Turkey Prefers Safeguarding Its Alliance with Israel Over Ensuring Syria’s Stability

The recent visit by Syrian Foreign Minister Asaad al-Shibani, Defense Minister Marhaf Abu Qasra, and Intelligence Chief Hussein Salameh to Ankara resulted in the signing of a joint defense cooperation agreement between the two countries. The agreement aims to enhance the Syrian army’s capabilities, restructure its institutions, and support comprehensive reform of the security sector in Syria.
Syria’s objective behind this signing is, of course, to draw closer to Turkey—a country that has supported opposition forces for 15 years and backed their attempts to topple former Syrian President Bashar al-Assad and his regime. Turkey, in turn, hopes to secure a stronger foothold in Syrian territory and steer the new leadership in Damascus toward policies that serve Turkish interests, particularly in the Kurdish file and the dismantling of the Syrian Democratic Forces (SDF).
Damascus, however, hopes the agreement will ensure Turkey, now a pivotal regional power, will stand by its side in the face of ongoing Israeli provocations and aggressions, which have long violated Syrian sovereignty and obstructed military operations—especially in relation to the Sweida file. Israel’s objective in such interference is to pressure Damascus into normalization, a step not currently viable for Syria, which otherwise faces the threat of partition.

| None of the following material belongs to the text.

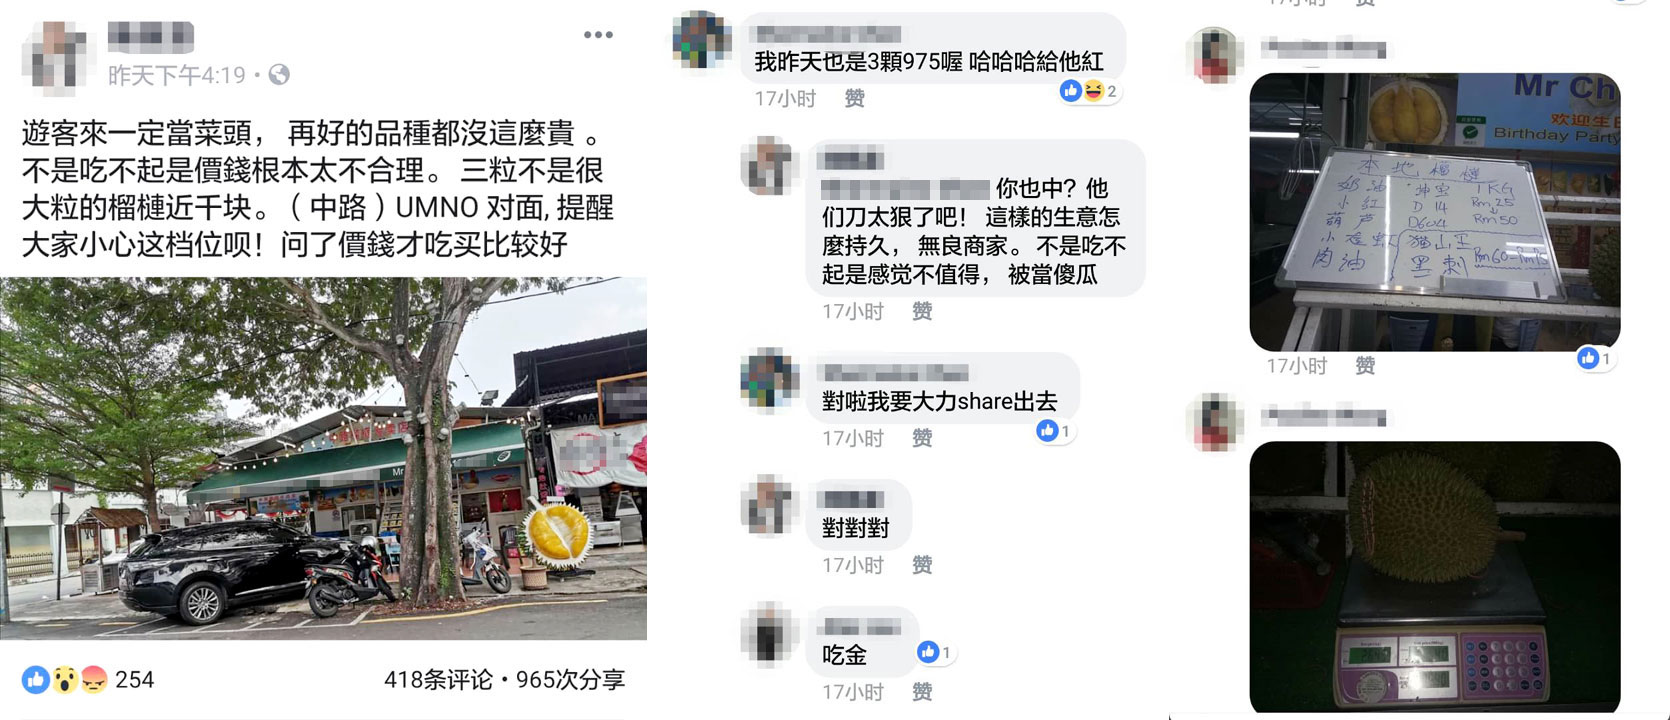View like count on share出去 comment
Image resolution: width=1670 pixels, height=720 pixels.
pyautogui.click(x=1055, y=431)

Yet the pressing question remains: Can Turkey truly protect the Syrian regime from Israeli plans and attacks? And is Ankara willing to sacrifice its strategic alignment with the United States and Israel?

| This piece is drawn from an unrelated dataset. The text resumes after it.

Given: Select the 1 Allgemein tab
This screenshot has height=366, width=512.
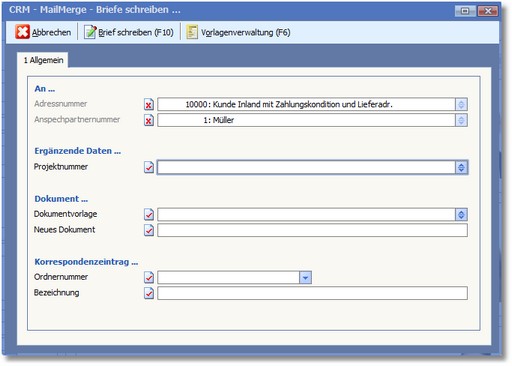Looking at the screenshot, I should (43, 60).
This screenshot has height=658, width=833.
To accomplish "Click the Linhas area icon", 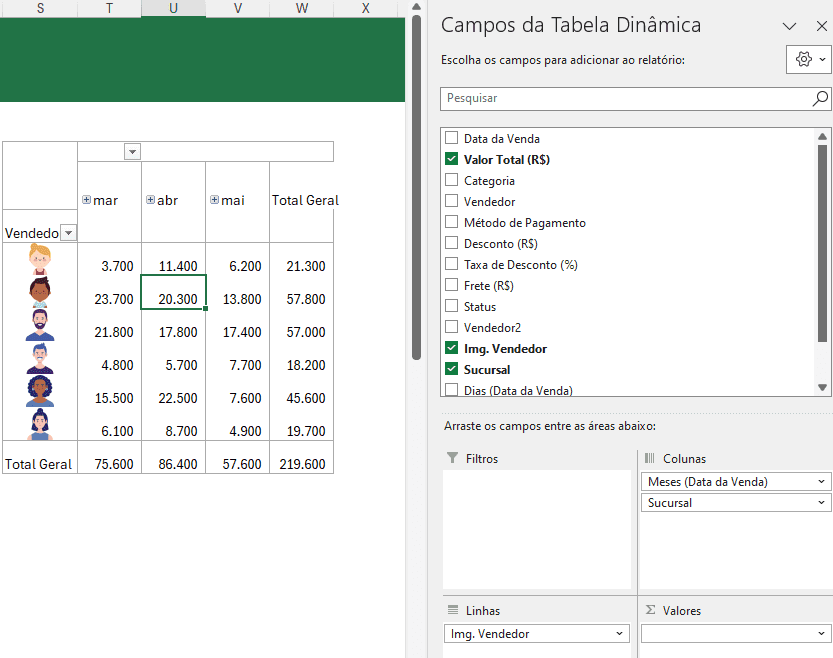I will [x=455, y=610].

Israel’s July 16 attack on Damascus—targeting the presidential palace, the general staff headquarters, and military patrols on their way to restore stability in Sweida—demonstrated Tel Aviv’s complete disregard for Turkey’s influence in Syria. It highlighted Israel’s arrogance and determination to impose its will in the region, while Ankara stood powerless to defend its foremost ally in Damascus, leaving it vulnerable to Israeli designs. This outcome contradicts Turkey’s own strategic interests and regional vision for Syria’s and the Middle East’s future.
According to informed sources, Turkish officials justified their lack of response by citing concerns over the reaction of their American ally and fears that the United States and Israel might exploit Turkey’s political and economic vulnerabilities to destabilize the state and topple its leadership. Despite Ankara’s fiery rhetoric against both Washington and Tel Aviv—particularly over the Gaza issue—Turkey appears unwilling to risk angering them or severing strategic ties, especially regarding the U.S.-Israeli agenda of redrawing the Middle East map and dismantling certain states, even though such plans run counter to Turkish interests.

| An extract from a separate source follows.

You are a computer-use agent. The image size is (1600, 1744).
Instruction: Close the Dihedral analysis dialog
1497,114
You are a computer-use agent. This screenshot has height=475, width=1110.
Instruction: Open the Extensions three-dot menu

The United States, especially during the Trump era, has often issued contradictory and misleading statements, claiming no desire to partition the region—particularly Syria. Washington even dispatched envoy Thomas Barrack to maneuver politically between Beirut, Damascus, and Tel Aviv, speaking of stability, peace, and transitional justice while publicly rejecting partition. Yet behind the scenes, it quietly supported Israeli designs by granting the Israeli military free rein to pursue such plans.
Meanwhile, Arab states remain passive observers, offering little beyond condemnation and denunciation. Their role is secondary and marginal, based on the illusion that participation in the Abraham Accords will shield them from regional threats and schemes. In reality, these agreements offer no protection; rather, they bind Arab states officially to advancing Israeli and Western interests, leaving their economies and geographies vulnerable to exploitation—a long-standing dream of Netanyahu and Trump.